La clef réelle d’une véritable gestion maîtrisée, préservant ainsi la commune des risques évoqués, réside dans la qualité des liaisons existant entre ces différentes informations. En effet, ces différents types d’informations doivent, pour présenter un quelconque intérêt, être reliés par des fils réciproques permettant, quel que soit la première information dont on dispose, de retrouver les deux autres.
En pratique : si on possède le nom d’un défunt, on doit pouvoir instantanément localiser sa tombe et connaître le numéro de l’acte de concession, son titulaire et les droits attribués ; si on connaît l’emplacement, on doit pouvoir citer aussi rapidement les inhumés et les éléments principaux de l’acte de concession et enfin, si l’on est face à un acte de concession, on doit pouvoir immédiatement localiser l’emplacement et citer le nom des occupants de cet emplacement.
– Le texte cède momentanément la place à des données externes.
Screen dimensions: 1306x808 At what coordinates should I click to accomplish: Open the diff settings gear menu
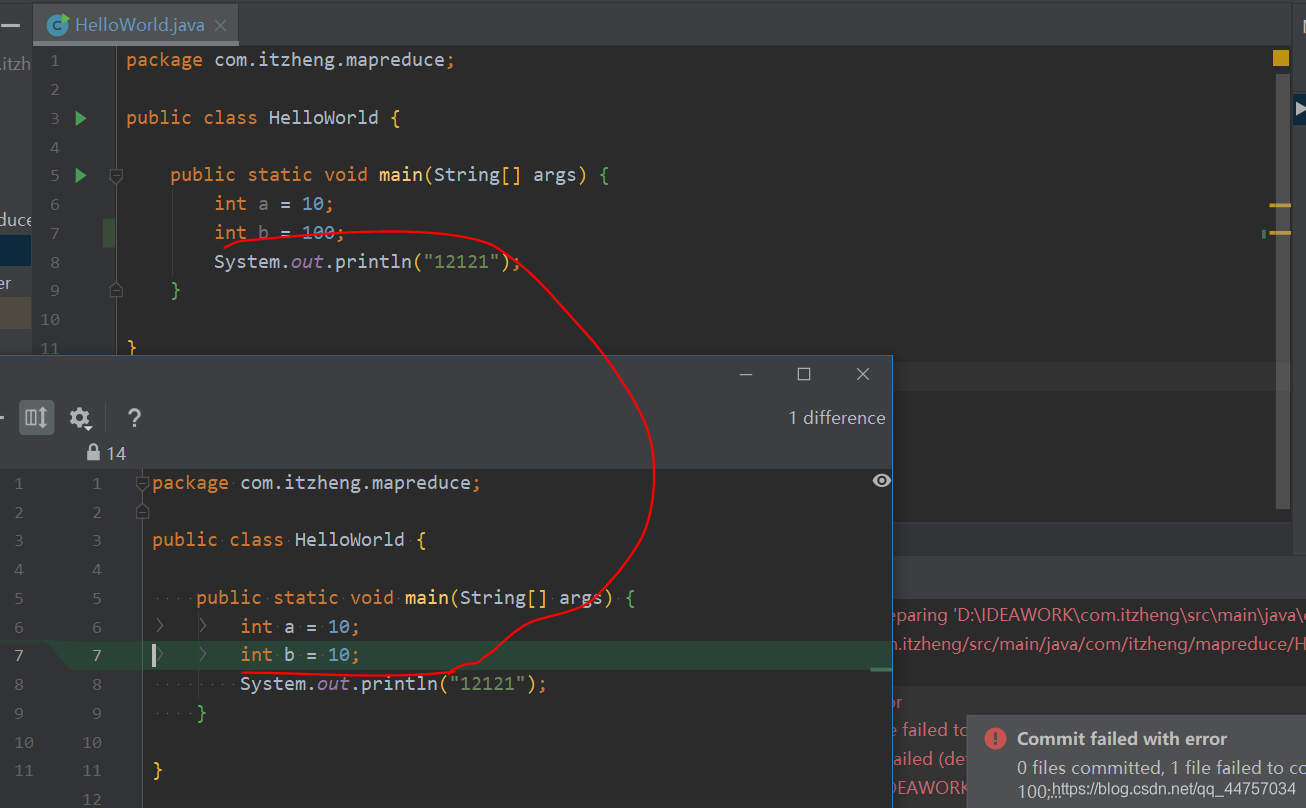click(x=80, y=418)
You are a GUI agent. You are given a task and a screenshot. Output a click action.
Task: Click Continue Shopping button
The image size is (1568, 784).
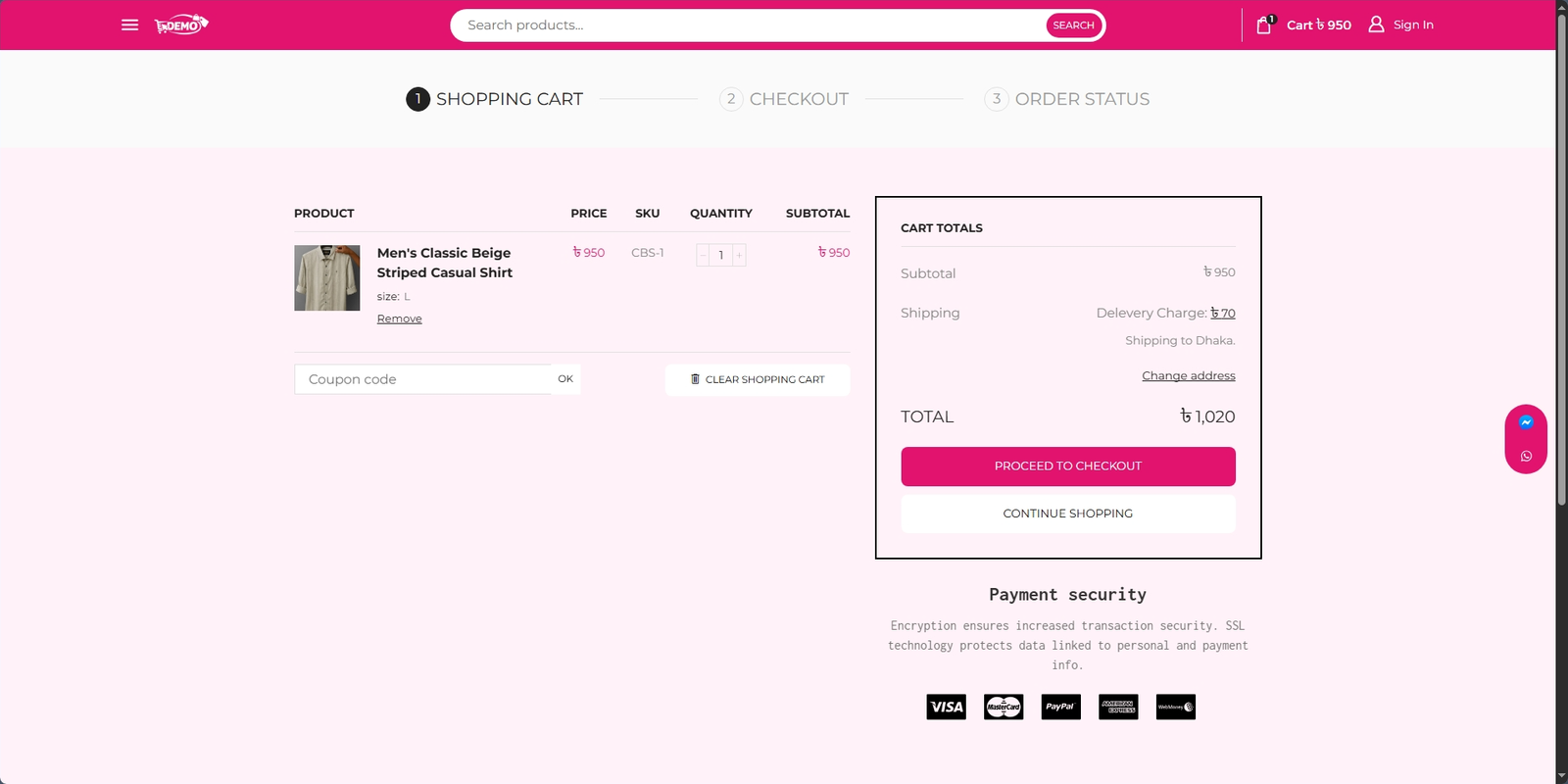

Et, c’est seulement sur cette base que la commune peut remplir ses devoirs d’informations et de police (délivrance des autorisations administratives….) sans risque majeur.
Malheureusement, nous avons constaté que la plupart des collectivités du monde rural n’ont pas, compte tenu de la diversité de leurs tâches, le temps d’inventorier, de collecter et retranscrire sur papier toute cette masse de renseignements indispensables, ni même la connaissance pour mettre en place les outils adaptés.
Et, certaines municipalités considèrent que le simple fait de mettre en place un logiciel de gestion de cimetière permettra de maîtriser cet espace sensible. Or, l’outil informatique ne trouve son intérêt que si on l’alimente en informations précises et structurées.
Il n’est pas rare non plus que les communes soient confrontées à des situations fâcheuses et souffrent d’un manque d’arguments lorsque l’effondrement d’une tombe non sécurisée a endommagé la sépulture avoisinante ou, plus grave, a blessé ou causé le décès d’une personne, un usager, un professionnel, et que la famille concernée vient se retourner contre elle.
L’inégalité devant la mort existe alors que la liberté des funérailles est consacrée depuis la loi du 15 novembre 1887. Outre les choix d’inhumation possibles ou non selon le site funéraire en raison de l’absence d’équipement cinéraire, d’un accès au cimetière réservé aux seuls domiciliés….); une des inégalités réside dans le prix des concessions (sans parler des disparités des frais de pompes funèbres).
Certaines communes offrent des tarifs démesurément bas par rapport à l’entretien que le cimetière leur coûte, par méconnaissance, d’autres surenchérissent car la demande est supérieure à l’offre (plusieurs milliers d’euros dans certaines grandes villes, dans le Midi, des sites enclavés comme des îles ou encore aux Antilles).
Et, certaines n’ont même pas de régime de concessions et attribuent des terrains gracieusement, y laissent implanter des caveaux de famille de plusieurs places sans prendre en compte les difficultés juridiques que cela peut engendrer de ne pas avoir de contrat avec les familles délimitant les droits et les devoirs de chacune des parties…
De nombreuses communes obligent encore les particuliers à acheter une concession pour s’y faire inhumer voire même à y construire un caveau alors qu’il existe une totale liberté de construire ou de ne pas construire.
Ces quelques lignes fruit de notre expertise, font apparaître que le cimetière souvent délaissé ne devrait plus être un domaine à part dans la gestion communale. Elus par les vivants, les maires ne doivent pas pour autant oublier de s’occuper des espaces réservés aux morts. N’est-ce pas pour autant le miroir de la collectivité ? C’est en substance ce qu’est venu rappeler un sondage effectué auprès des français en 2003. La moitié de nos compatriotes estimerait ainsi que l’entretien et la gestion des cimetières sont défaillants. Un sérieux avertissement pour nos élus locaux d’un côté dans un contexte d’échéances électorales, de l’autre, de réforme de la législation funéraire.